16. The bill proposes private landlords, largely unregulated and unenforced, collect and hold personal information they would normally never collect from students. Normal documentation for student renting does not require immigration information, or information relating to citizenship as for many students, the credit checking process is not suitable. These proposals risk providing very personal information to a landlord who currently has no requirement to protect that data or keep it securely. NUS finds this proposal deeply disturbing in an era where data protection is of the upmost importance.

17. The British Property Federation, The Chartered Institute of Housing, UNIPOL and the National Landlords Association have all expressed concerns that the uncertainty of how to comply with the regulations, and how to check the significantly varied types of immigration and citizenship documents, would result in "landlords favouring applications for accommodation from households which are easier to verify" and would be "unhealthy for the diversity of communities." This will have a higher impact on houses with multiple occupancy as each tenant will need to be checked separately, and already diverse communities which often occur in close proximity to education institutions. It is also important to note that younger students are less likely to have the documentation they require to show UK citizenship such as a drivers licence or passport and as such will not be able to provide this in the short time that many tenancies are agreed.

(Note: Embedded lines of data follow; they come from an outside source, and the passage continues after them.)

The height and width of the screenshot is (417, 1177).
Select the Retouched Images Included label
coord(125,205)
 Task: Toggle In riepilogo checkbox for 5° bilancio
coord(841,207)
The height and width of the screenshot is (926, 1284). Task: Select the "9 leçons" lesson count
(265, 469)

18. NUS are particular concerned about the difficulties these provisions will place on international students who are required or seek to secure their accommodation prior to arrival. For some students, not having an address where they will be staying when they arrive at the boarder causes delays and has caused refusal. Many towns and cities with multiple education institutions often face a severe shortage of housing at the beginning of the academic year, and the inability of students to secure housing prior to arrival as proposed by this clause, would place them at a higher risk of homelessness. In Glasgow there are only 9,395 purpose built beds for more than 52,255 full time students. In Brighton and Hove there are five full-time undergraduate students for every bed-space. The 2013 European Student Spotlight report by Savills proposes UK cities as their feature low-supply cities for student housing.

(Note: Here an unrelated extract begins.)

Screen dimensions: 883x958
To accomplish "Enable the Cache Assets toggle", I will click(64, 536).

19. NUS is also deeply concerned by the bill’s impact statement suggestions that estate agents will stand to gain £36 million by charging landlords and tenants to carry out these checks. This additional cost is unnecessary given the rigorous checks that students are subjected to upon application, arrival and throughout their courses.

20. NUS is deeply concerned with the premise that Part 3, Chapter 2 National Health Service is based upon, namely that international students do not currently contribute to the National Health Service. The average tuition fee for international students is approximately £12,000 per year. Each student must prove a maintenance provision of at least £800 per month (up to nine months) before gaining a visa. Many will work part-time and pay National Insurance (NI) contributions. BIS suggests that international students contribute £7.9 billion to the UK economy each year. To suggest that they make no contribution to the National Health Service shows a flawed understanding of both the concept of contribution and the understanding of the way the National Health Service is funded.  

21. NUS highly values the contribution international students make to campuses across the UK and is deeply concerned the impact these proposals would have on the ability of international students to choose the UK to study. In particular, these proposals could have a significantly detrimental impact on the ability of PhD students, who are the most likely to bring families with them while they complete their research degree. An international PhD student with a spouse and two children would be required to pay £3000 at the point of visa application in addition to their visa costs which can be up to £781 per applicant and per family member. This would make the UK the most expensive option for PhD students at the point of application. It would effectively price many international students out of attending a UK intuition.